### Data listing
*** Begin section ***

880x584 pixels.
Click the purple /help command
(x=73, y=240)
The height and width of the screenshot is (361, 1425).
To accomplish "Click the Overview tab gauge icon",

*** End section ***

### Requirement
Please reproduce the material above exactly, line by line.

### Your response
880x584 pixels.
Click the purple /help command
(x=73, y=240)
The height and width of the screenshot is (361, 1425).
To accomplish "Click the Overview tab gauge icon",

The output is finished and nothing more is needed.